> What is required
Retype the records exactly.

> Supplied material
Content starts
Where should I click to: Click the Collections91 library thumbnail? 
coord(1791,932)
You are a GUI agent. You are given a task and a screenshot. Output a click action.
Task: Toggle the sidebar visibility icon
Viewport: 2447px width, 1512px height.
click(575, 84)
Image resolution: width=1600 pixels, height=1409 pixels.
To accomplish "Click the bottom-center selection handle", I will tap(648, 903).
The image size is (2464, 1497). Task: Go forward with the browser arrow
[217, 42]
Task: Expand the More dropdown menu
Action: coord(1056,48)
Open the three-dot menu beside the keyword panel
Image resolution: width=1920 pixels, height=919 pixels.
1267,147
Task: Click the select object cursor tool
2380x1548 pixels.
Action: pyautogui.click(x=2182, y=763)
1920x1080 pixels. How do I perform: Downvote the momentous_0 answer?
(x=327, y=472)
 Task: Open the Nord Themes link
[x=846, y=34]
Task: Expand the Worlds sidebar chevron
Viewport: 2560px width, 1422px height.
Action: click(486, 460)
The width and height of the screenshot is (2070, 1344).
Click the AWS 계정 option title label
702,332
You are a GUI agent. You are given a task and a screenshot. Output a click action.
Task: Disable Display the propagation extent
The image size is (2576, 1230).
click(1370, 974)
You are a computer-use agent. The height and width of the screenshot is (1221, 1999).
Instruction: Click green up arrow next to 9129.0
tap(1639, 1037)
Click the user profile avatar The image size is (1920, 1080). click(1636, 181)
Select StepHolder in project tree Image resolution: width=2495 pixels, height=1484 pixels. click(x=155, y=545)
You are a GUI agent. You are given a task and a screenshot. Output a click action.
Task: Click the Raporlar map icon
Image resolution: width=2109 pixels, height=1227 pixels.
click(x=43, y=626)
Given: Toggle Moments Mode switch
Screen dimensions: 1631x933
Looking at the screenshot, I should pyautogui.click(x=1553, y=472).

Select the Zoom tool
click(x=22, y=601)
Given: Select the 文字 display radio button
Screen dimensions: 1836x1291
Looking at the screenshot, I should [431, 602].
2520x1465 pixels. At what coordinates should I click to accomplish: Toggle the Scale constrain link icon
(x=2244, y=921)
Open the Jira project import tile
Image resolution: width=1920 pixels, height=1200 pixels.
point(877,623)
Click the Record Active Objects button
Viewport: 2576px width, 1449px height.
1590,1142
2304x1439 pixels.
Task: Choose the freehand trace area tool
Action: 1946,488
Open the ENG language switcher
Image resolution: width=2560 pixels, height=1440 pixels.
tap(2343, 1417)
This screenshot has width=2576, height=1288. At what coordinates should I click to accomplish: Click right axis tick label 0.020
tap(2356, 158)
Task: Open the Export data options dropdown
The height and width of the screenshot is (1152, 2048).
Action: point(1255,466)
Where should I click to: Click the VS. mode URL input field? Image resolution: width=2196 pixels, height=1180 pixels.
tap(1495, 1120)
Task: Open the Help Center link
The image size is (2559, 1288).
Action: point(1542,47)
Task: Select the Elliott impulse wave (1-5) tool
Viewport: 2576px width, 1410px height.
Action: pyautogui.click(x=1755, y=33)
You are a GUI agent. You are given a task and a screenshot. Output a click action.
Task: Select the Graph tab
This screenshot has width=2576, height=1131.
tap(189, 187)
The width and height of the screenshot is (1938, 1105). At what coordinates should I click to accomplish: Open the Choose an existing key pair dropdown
Content ends
> Your solution
Where should I click to: Click the Collections91 library thumbnail? 
coord(1791,932)
You are a GUI agent. You are given a task and a screenshot. Output a click action.
Task: Toggle the sidebar visibility icon
Viewport: 2447px width, 1512px height.
click(575, 84)
Image resolution: width=1600 pixels, height=1409 pixels.
To accomplish "Click the bottom-center selection handle", I will tap(648, 903).
The image size is (2464, 1497). Task: Go forward with the browser arrow
[217, 42]
Task: Expand the More dropdown menu
Action: coord(1056,48)
Open the three-dot menu beside the keyword panel
Image resolution: width=1920 pixels, height=919 pixels.
1267,147
Task: Click the select object cursor tool
2380x1548 pixels.
Action: pyautogui.click(x=2182, y=763)
1920x1080 pixels. How do I perform: Downvote the momentous_0 answer?
(x=327, y=472)
 Task: Open the Nord Themes link
[x=846, y=34]
Task: Expand the Worlds sidebar chevron
Viewport: 2560px width, 1422px height.
Action: click(486, 460)
The width and height of the screenshot is (2070, 1344).
Click the AWS 계정 option title label
702,332
You are a GUI agent. You are given a task and a screenshot. Output a click action.
Task: Disable Display the propagation extent
The image size is (2576, 1230).
click(1370, 974)
You are a computer-use agent. The height and width of the screenshot is (1221, 1999).
Instruction: Click green up arrow next to 9129.0
tap(1639, 1037)
Click the user profile avatar The image size is (1920, 1080). click(1636, 181)
Select StepHolder in project tree Image resolution: width=2495 pixels, height=1484 pixels. click(x=155, y=545)
You are a GUI agent. You are given a task and a screenshot. Output a click action.
Task: Click the Raporlar map icon
Image resolution: width=2109 pixels, height=1227 pixels.
click(x=43, y=626)
Given: Toggle Moments Mode switch
Screen dimensions: 1631x933
Looking at the screenshot, I should pyautogui.click(x=1553, y=472).

Select the Zoom tool
click(x=22, y=601)
Given: Select the 文字 display radio button
Screen dimensions: 1836x1291
Looking at the screenshot, I should [431, 602].
2520x1465 pixels. At what coordinates should I click to accomplish: Toggle the Scale constrain link icon
(x=2244, y=921)
Open the Jira project import tile
Image resolution: width=1920 pixels, height=1200 pixels.
point(877,623)
Click the Record Active Objects button
Viewport: 2576px width, 1449px height.
1590,1142
2304x1439 pixels.
Task: Choose the freehand trace area tool
Action: 1946,488
Open the ENG language switcher
Image resolution: width=2560 pixels, height=1440 pixels.
tap(2343, 1417)
This screenshot has width=2576, height=1288. At what coordinates should I click to accomplish: Click right axis tick label 0.020
tap(2356, 158)
Task: Open the Export data options dropdown
The height and width of the screenshot is (1152, 2048).
Action: point(1255,466)
Where should I click to: Click the VS. mode URL input field? Image resolution: width=2196 pixels, height=1180 pixels.
tap(1495, 1120)
Task: Open the Help Center link
The image size is (2559, 1288).
Action: point(1542,47)
Task: Select the Elliott impulse wave (1-5) tool
Viewport: 2576px width, 1410px height.
Action: pyautogui.click(x=1755, y=33)
You are a GUI agent. You are given a task and a screenshot. Output a click action.
Task: Select the Graph tab
This screenshot has width=2576, height=1131.
tap(189, 187)
The width and height of the screenshot is (1938, 1105). At what coordinates should I click to accomplish: Open the Choose an existing key pair dropdown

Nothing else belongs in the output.